One in six men will face a prostate cancer diagnosis in his lifetime, totaling to 240,000 new cases this year as estimated by the American Cancer Society. Fortunately, advancements in cancer treatment have allowed nearly eight times as many men to count themselves as survivors of the pervasive disease.
September is National Prostate Cancer Awareness Month, and Oklahoma CyberKnife encourages men seeking prostate cancer treatment to educate themselves on the range of options available to treat the disease.
“Advancements made in prostate cancer treatment have given patients the ability to take control of their diagnosis,” said Dr. Diane Heaton, Oklahoma CyberKnife medical director. “Choosing which treatment approach is most appropriate for your specific case and best suits your lifestyle is pivotal not only for the long term outcome of treatment, but also your quality of life.”

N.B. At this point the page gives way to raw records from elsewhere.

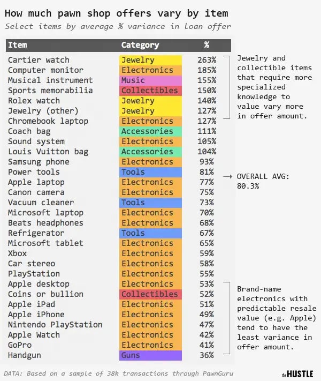321x381 pixels.
Task: Click the blue Tools cell for Power tools
Action: (150, 172)
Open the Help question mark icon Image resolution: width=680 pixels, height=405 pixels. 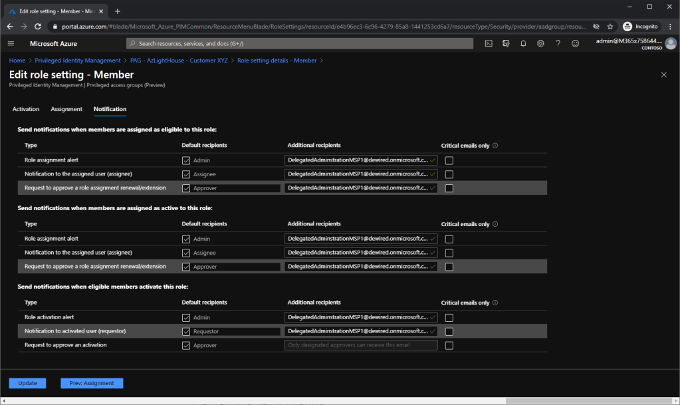pyautogui.click(x=558, y=43)
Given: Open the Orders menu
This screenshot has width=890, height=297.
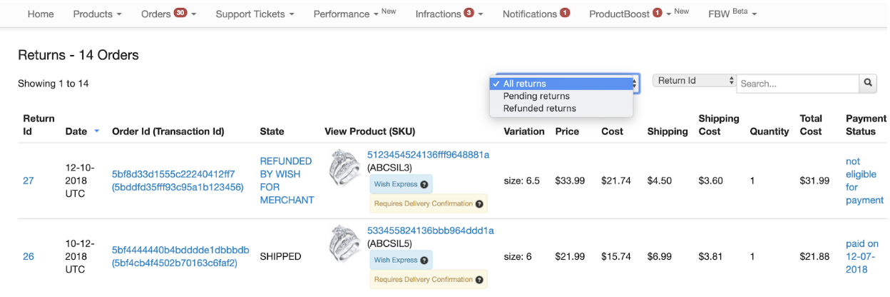Looking at the screenshot, I should pyautogui.click(x=168, y=14).
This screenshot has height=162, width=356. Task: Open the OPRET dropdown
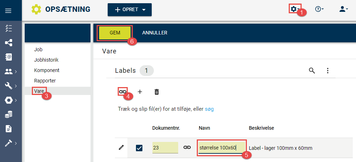[130, 10]
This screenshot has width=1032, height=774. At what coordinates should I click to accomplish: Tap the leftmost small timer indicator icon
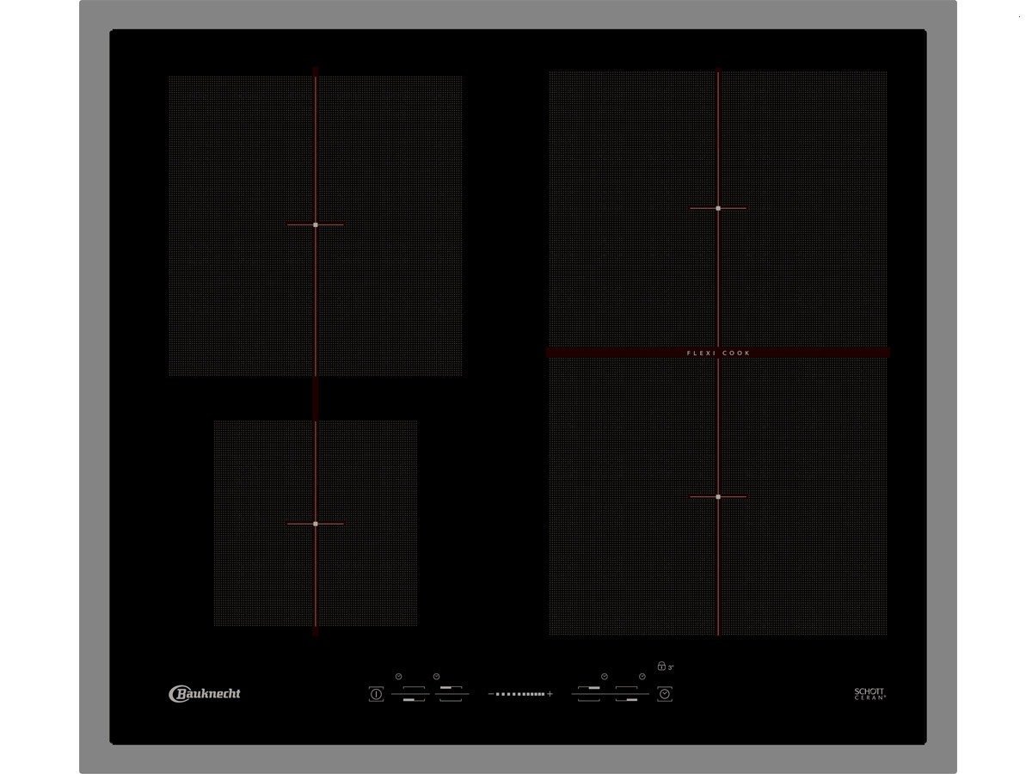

Prostate cancer is the single most diagnosed cancer in men, and typically doesn’t exhibit symptoms in the early stages. If it reaches an advanced stage, prostate cancer can spread to surrounding bones causing pain. Once detected, treatment for prostate cancer can include surgery, external beam radiation therapy, brachytherapy or stereotactic body radiation therapy. However, some patients choose to forgo treatment and follow a “watchful waiting” approach instead.

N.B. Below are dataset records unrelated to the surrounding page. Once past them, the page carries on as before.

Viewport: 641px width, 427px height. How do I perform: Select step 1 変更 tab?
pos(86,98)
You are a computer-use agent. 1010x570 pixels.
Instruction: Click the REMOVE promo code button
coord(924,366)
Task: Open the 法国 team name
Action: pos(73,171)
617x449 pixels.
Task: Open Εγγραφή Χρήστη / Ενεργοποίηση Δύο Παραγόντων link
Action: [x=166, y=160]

Prostate cancer surgery, or radical prostatectomy, is a standard treatment that involves removing the entire prostate gland and in some cases, surrounding tissue. External-beam radiation therapy involves treatment courses that usually are delivered five days a week over a period of seven to eight weeks. With brachytherapy, doctors insert small radioactive “seeds” or metal pellets into the prostate. The seeds are inserted with a needle, and over the course of several months, radiation is emitted to the surrounding area to kill the cancer cells.

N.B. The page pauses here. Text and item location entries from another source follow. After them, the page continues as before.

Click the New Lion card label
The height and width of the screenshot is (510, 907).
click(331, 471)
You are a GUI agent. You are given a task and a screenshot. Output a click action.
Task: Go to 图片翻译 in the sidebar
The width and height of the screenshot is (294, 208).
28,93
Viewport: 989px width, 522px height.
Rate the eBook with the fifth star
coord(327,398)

Stereotactic body radiation therapy for prostate cancer is a newer, noninvasive treatment option and is performed with highly advanced radiosurgical technology. CyberKnife is a robotic radiosurgical system that delivers a unique form of stereotactic body radiation therapy. It tracks the motion of the prostate during treatment and automatically corrects the aim of the radiation beam when movement is detected. This means radiation exposure to surrounding healthy tissue is minimized.
In recent years, advanced treatment options like CyberKnife have gained awareness among prostate cancer patients in particular. Many men are drawn to the convenience of shorter treatment and fewer side effects. Treatments are complete within five or fewer sessions versus about 40 treatments typically required with conventional radiation therapy.
“CyberKnife offers prostate cancer patients a noninvsaive treatment option that doesn’t impede on their lifestyle,” said Dr. Heaton. “It gives patients the benefit of a more rapid recovery, allowing them to return to their normal routines following each procedure.”
Recent five-year clinical data has proven the efficacy of CyberKnife treatment with outcomes comparable to five-year outcomes for other prostate cancer treatments, including surgery and conventional radiation therapy. According to the results of a multi-center study, 93 percent of low-risk prostate cancer patients treated with the CyberKnife had no recurrence of their cancer five years later. Moreover, the study confirmed that CyberKnife’s ability to spare healthy tissue reduces side effects associated with some other prostate cancer treatments. Click here to read the full study.
In addition to treating prostate cancer, Oklahoma CyberKnife treats malignant and benign tumors in the brain, spine, lung, liver, pancreas, kidney and eye. CyberKnife may not be appropriate for all prostate cancer patients, and men are encouraged to consult with their doctor on the best course of treatment for their individual diagnosis.